- _Assignment_
Which lines of the data contain the string "Barletta"? Show each of them.

- _Data to examine_
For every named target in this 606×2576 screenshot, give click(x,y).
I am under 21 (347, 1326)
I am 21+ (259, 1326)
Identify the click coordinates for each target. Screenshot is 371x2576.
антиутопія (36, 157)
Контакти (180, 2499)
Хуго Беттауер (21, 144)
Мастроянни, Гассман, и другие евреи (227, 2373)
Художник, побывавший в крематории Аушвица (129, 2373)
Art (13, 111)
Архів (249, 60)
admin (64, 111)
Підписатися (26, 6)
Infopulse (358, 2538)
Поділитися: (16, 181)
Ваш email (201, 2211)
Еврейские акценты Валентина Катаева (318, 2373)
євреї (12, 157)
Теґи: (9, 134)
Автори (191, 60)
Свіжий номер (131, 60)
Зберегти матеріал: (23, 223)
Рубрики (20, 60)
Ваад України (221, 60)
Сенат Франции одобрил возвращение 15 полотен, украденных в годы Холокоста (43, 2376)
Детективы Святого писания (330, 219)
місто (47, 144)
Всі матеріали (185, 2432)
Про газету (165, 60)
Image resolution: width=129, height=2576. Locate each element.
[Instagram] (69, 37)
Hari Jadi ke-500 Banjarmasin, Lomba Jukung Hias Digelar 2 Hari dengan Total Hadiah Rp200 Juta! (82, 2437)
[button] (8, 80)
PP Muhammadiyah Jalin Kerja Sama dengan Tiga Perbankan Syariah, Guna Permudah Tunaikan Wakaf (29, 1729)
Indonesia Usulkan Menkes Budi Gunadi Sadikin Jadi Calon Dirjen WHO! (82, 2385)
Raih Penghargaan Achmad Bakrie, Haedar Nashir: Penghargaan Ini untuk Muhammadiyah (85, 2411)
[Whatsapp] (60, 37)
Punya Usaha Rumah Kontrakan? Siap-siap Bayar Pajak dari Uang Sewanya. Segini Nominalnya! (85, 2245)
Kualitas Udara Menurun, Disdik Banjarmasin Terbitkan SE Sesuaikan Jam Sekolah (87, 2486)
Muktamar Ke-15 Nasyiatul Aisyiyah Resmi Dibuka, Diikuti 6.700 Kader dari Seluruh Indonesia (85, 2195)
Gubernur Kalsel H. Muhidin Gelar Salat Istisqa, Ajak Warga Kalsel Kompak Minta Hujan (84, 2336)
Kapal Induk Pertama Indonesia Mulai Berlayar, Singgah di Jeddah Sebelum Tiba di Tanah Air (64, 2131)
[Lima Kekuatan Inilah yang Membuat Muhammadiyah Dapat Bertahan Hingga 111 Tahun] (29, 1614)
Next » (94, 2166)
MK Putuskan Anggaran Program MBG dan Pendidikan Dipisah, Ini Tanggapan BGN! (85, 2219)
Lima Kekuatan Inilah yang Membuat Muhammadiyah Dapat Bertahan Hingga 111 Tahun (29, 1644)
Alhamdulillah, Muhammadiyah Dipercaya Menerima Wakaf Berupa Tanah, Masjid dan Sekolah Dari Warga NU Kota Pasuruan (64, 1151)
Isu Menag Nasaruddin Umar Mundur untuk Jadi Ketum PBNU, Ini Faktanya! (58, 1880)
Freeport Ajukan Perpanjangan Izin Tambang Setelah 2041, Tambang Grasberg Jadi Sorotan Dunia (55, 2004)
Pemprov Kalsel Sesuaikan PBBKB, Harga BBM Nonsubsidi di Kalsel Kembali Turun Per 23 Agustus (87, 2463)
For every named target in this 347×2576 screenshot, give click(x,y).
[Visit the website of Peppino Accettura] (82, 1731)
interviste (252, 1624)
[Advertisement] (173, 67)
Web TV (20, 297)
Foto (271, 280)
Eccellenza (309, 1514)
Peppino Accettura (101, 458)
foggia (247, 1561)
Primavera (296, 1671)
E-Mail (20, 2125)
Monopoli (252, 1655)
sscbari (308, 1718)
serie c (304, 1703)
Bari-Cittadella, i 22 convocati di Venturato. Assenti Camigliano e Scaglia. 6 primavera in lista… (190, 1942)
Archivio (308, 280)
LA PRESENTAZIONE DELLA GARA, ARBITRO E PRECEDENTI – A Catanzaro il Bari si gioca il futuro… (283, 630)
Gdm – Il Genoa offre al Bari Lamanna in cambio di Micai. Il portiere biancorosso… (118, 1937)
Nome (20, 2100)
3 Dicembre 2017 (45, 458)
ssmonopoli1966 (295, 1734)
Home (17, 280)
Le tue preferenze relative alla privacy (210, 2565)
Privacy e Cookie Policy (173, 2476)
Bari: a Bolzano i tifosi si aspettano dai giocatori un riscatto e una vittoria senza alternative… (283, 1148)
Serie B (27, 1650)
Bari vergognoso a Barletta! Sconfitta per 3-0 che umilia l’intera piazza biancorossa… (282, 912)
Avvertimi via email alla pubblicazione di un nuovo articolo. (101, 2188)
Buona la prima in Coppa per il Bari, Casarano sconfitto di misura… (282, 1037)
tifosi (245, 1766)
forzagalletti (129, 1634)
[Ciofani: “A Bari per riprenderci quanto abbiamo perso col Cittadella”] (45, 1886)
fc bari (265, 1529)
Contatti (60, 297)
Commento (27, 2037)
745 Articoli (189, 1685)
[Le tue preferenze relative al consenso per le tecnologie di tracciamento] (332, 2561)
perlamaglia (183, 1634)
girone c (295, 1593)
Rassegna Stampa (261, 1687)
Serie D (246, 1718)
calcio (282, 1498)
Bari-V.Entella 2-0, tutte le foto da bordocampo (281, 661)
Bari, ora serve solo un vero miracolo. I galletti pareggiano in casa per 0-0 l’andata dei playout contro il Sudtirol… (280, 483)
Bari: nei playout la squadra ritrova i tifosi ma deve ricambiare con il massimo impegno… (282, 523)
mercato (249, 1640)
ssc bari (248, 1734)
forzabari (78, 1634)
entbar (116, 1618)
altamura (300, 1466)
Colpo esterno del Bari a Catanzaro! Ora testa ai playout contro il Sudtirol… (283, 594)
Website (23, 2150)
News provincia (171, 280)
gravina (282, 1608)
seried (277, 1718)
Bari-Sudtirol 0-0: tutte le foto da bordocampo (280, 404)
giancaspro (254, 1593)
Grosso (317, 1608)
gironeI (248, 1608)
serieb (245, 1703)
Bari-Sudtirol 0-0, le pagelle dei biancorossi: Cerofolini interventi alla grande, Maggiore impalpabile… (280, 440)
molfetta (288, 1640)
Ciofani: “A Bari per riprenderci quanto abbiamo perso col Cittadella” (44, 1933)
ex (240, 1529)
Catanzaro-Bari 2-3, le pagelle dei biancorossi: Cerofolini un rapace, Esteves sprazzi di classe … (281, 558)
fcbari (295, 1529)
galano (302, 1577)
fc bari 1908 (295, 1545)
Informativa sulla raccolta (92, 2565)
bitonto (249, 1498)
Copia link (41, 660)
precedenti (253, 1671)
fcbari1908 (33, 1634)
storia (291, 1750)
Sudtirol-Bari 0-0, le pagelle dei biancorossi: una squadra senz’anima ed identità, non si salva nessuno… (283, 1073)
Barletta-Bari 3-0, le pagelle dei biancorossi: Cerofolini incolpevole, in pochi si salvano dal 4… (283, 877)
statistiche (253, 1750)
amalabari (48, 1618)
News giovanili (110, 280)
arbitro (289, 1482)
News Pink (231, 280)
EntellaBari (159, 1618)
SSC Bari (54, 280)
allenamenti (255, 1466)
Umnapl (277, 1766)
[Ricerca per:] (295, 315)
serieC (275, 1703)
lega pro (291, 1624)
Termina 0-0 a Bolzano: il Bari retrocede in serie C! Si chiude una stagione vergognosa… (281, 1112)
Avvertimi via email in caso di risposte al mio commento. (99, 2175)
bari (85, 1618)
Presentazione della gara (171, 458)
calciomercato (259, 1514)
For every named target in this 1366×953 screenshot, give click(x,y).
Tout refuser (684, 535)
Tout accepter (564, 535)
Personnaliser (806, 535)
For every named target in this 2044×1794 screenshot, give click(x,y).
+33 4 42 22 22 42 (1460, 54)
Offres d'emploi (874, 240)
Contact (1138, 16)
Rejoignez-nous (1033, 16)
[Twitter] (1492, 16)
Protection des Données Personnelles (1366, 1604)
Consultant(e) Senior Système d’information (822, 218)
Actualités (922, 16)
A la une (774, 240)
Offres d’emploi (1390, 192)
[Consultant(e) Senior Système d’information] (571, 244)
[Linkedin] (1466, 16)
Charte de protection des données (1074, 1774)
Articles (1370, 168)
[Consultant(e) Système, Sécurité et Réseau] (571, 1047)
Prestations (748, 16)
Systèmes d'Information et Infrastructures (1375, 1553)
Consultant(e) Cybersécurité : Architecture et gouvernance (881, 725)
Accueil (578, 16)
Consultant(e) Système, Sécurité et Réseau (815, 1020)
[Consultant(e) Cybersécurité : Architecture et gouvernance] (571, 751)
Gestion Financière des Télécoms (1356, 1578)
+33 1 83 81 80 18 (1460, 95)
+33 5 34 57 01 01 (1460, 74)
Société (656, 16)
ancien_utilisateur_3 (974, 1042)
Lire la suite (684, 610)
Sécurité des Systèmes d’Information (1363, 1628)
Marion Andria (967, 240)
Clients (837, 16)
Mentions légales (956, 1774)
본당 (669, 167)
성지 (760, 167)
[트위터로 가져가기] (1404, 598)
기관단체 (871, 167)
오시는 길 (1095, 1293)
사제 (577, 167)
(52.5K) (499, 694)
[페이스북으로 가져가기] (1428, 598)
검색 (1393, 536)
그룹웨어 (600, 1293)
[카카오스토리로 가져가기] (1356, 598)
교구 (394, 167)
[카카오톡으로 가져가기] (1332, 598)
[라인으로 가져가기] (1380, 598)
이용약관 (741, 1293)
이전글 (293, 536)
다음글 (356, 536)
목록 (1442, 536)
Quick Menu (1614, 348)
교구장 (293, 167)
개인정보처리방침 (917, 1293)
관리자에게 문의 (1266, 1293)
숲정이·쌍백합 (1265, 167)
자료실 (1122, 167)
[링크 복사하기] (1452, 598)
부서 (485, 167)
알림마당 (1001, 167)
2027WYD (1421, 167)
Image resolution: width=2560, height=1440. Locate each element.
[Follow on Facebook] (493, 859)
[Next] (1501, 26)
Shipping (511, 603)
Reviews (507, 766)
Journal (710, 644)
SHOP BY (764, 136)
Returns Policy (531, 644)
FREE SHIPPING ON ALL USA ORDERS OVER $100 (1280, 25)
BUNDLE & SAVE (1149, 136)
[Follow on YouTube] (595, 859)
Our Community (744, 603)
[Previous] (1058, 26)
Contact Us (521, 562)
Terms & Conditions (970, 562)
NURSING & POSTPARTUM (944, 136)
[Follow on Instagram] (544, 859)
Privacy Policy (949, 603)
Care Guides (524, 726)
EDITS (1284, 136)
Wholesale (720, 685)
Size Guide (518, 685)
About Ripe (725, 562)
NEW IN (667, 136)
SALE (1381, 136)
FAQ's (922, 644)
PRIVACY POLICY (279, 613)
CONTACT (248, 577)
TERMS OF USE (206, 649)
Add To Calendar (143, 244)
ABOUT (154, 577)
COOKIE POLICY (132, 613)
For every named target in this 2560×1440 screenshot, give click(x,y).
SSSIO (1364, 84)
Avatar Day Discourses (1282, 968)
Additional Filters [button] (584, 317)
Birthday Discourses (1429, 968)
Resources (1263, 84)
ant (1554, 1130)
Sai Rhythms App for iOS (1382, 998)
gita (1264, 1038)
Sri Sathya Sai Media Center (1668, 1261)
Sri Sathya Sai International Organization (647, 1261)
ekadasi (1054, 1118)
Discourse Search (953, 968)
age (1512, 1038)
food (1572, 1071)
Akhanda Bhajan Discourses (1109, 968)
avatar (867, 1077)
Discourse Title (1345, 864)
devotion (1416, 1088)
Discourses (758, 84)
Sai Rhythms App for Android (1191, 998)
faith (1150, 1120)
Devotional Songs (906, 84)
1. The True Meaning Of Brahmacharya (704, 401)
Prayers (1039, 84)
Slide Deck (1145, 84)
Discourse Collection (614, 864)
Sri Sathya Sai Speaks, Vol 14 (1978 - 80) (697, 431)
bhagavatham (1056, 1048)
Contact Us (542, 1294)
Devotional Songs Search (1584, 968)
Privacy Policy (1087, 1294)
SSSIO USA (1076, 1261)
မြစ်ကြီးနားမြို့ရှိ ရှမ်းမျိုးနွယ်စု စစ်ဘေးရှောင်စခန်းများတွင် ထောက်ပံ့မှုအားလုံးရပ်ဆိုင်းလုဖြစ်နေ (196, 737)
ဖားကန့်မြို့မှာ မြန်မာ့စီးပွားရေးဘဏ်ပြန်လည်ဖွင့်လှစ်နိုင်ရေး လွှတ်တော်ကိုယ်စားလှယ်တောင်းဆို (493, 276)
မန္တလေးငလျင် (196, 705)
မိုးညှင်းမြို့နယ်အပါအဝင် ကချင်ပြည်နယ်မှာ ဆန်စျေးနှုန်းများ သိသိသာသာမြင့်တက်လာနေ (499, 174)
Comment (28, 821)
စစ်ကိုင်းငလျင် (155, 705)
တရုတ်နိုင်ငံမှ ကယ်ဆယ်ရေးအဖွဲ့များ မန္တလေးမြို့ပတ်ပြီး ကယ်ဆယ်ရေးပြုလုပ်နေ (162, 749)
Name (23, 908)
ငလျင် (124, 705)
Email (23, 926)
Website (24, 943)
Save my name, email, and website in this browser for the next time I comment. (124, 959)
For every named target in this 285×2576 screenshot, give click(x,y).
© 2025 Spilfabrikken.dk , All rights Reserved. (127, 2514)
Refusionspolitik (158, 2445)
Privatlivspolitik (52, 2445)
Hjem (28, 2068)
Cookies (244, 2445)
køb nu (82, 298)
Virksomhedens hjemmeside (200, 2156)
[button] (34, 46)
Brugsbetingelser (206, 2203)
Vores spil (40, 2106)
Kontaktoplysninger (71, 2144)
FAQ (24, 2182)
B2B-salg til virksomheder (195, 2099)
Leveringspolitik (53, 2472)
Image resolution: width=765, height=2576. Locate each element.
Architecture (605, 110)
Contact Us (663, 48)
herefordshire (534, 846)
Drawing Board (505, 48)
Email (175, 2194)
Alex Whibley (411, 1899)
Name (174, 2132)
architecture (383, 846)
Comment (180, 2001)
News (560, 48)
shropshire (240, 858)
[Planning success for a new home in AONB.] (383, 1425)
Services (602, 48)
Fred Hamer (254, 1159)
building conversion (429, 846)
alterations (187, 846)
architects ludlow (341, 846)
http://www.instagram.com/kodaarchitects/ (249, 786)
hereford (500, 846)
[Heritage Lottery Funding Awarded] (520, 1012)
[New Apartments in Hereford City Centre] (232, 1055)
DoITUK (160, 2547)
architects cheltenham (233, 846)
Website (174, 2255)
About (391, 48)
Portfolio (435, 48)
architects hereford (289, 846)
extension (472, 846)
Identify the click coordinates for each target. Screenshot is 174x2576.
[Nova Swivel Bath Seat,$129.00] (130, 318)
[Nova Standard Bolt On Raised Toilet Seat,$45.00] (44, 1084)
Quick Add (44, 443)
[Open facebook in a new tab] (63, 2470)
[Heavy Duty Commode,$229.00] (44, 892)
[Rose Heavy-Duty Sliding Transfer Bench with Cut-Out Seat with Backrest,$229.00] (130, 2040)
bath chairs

- _Output of the exercise_
Bari vergognoso a Barletta! Sconfitta per 3-0 che umilia l’intera piazza biancorossa… (282, 912)
Barletta-Bari 3-0, le pagelle dei biancorossi: Cerofolini incolpevole, in pochi si salvano dal 4… (283, 877)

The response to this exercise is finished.